--- The data Enclosed Below ---

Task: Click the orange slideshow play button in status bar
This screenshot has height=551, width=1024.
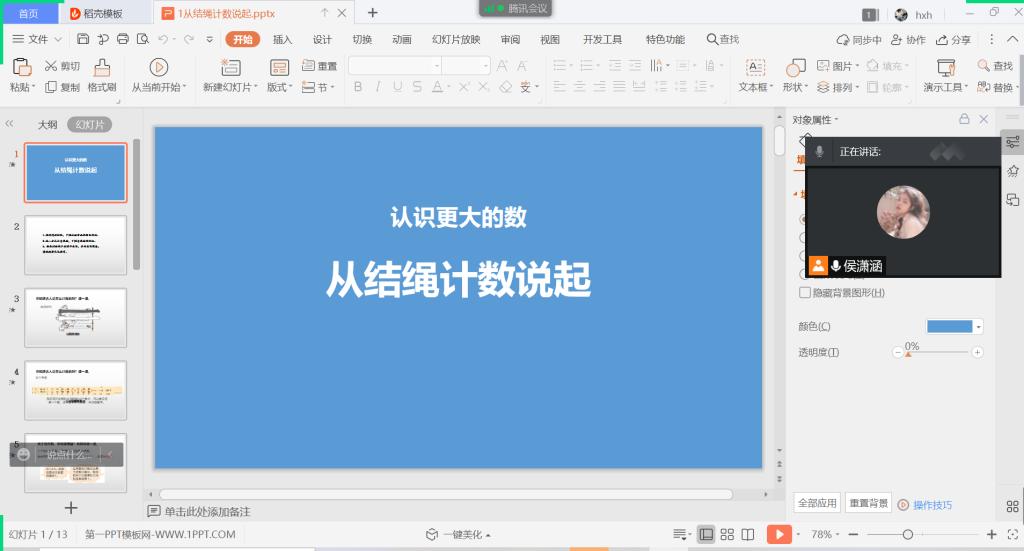Action: point(780,534)
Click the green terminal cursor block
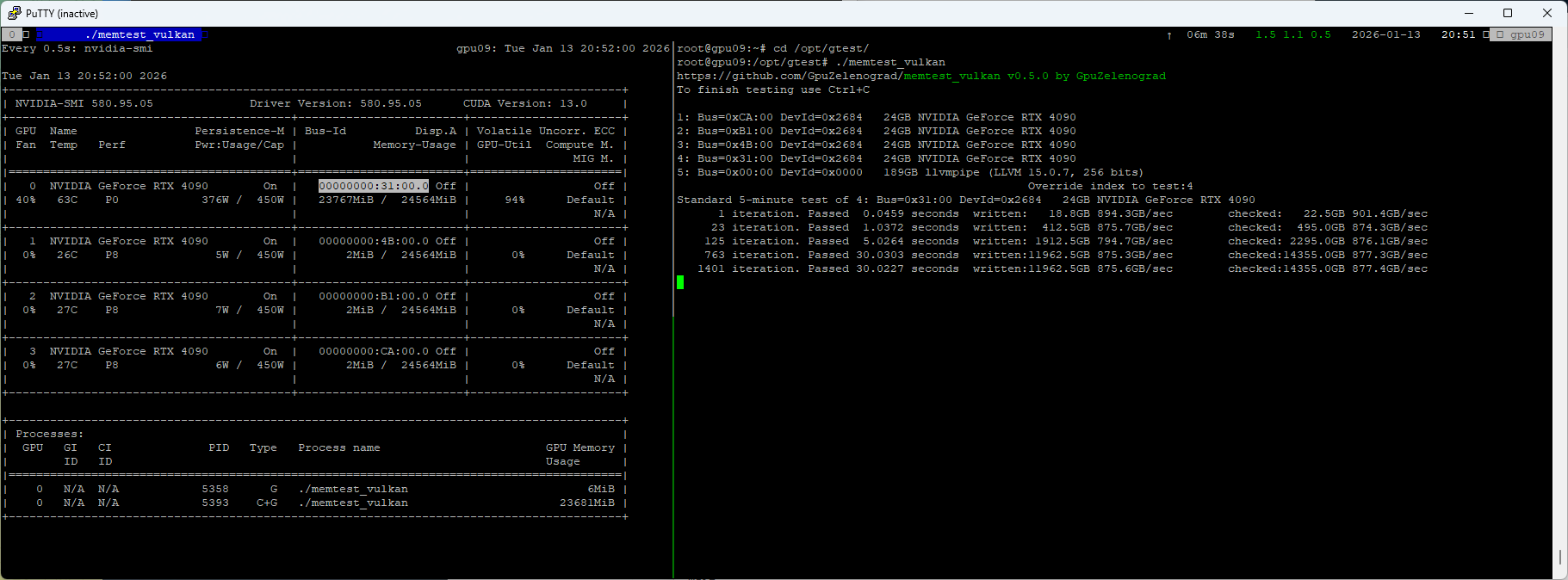 click(680, 282)
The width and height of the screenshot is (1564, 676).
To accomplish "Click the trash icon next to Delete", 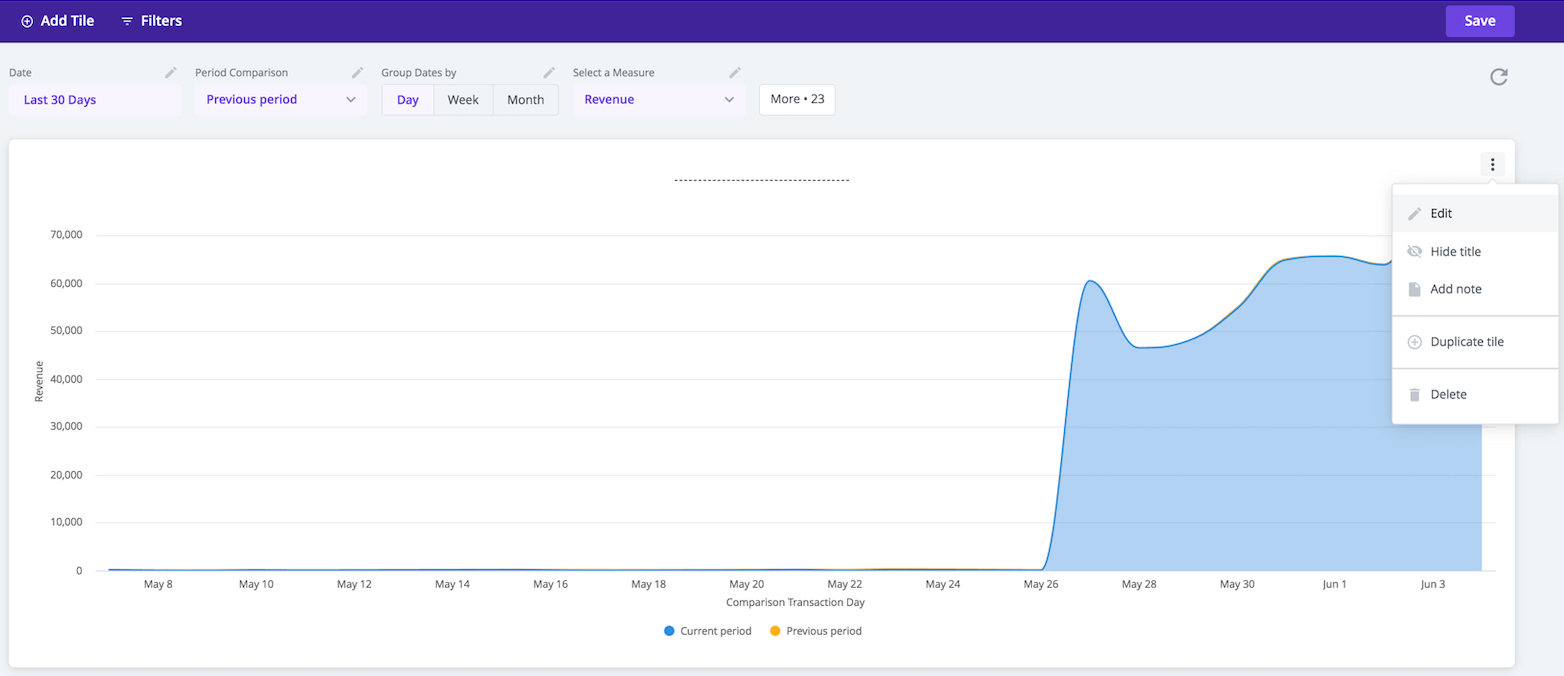I will tap(1414, 395).
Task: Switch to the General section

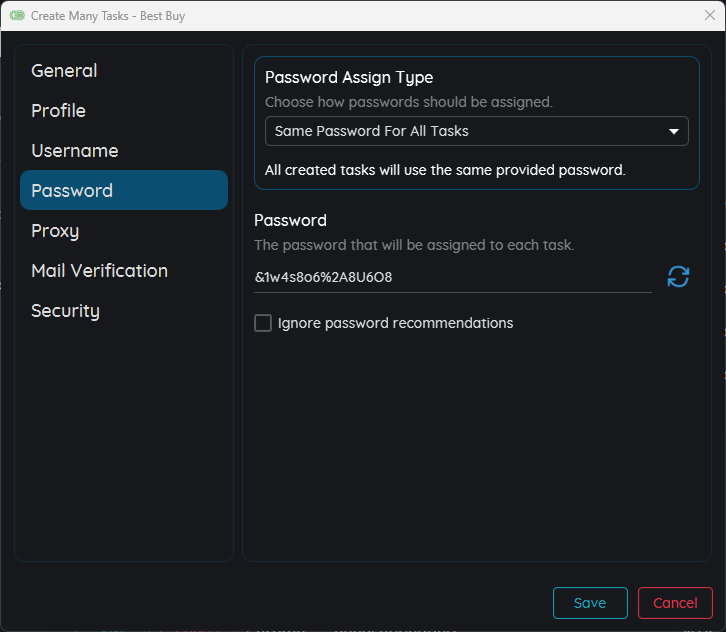Action: 64,71
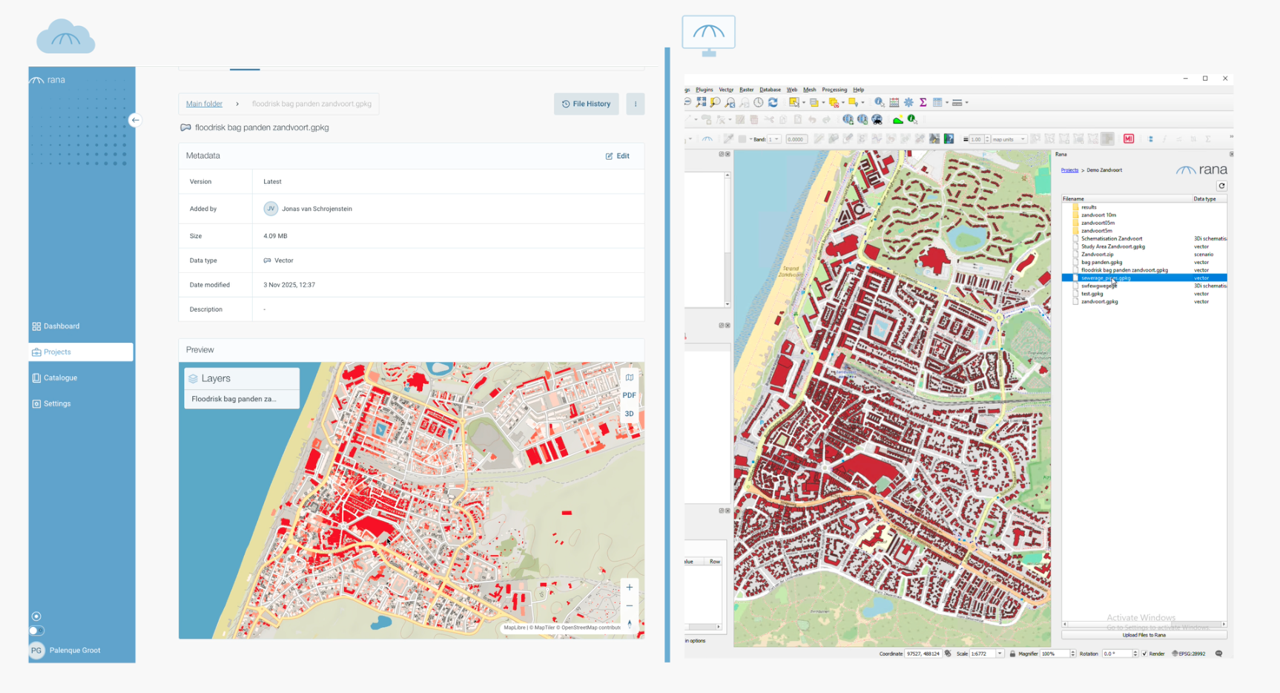
Task: Collapse the Rana sidebar with arrow icon
Action: (135, 120)
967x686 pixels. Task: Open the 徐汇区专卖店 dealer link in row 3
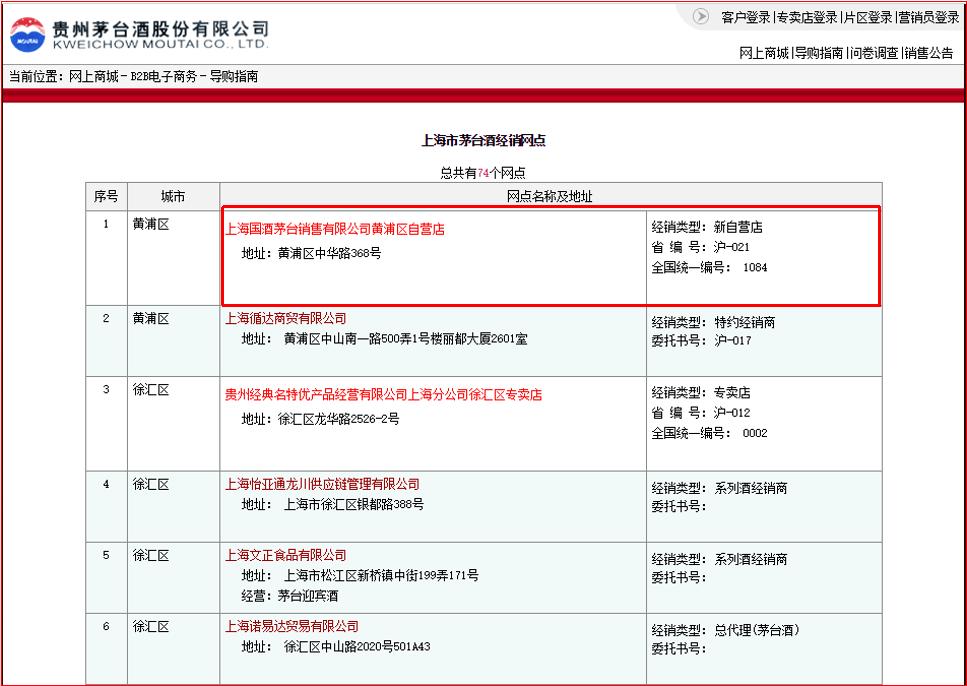(x=380, y=394)
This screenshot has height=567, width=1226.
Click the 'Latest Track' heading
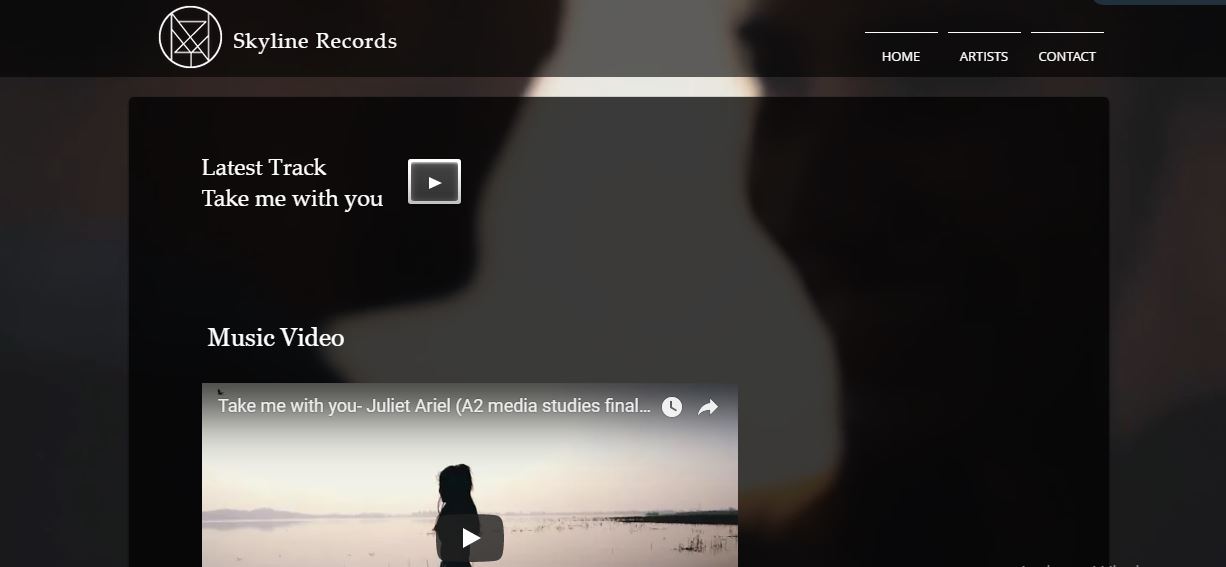point(264,167)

--- End of Enclosed The data ---

The required output is every line from the one containing "This screenshot has height=567, width=1226." through the last line of the records, inclusive, reproduced exactly and without pictures.

Task solution.
This screenshot has height=567, width=1226.
Click the 'Latest Track' heading
point(264,167)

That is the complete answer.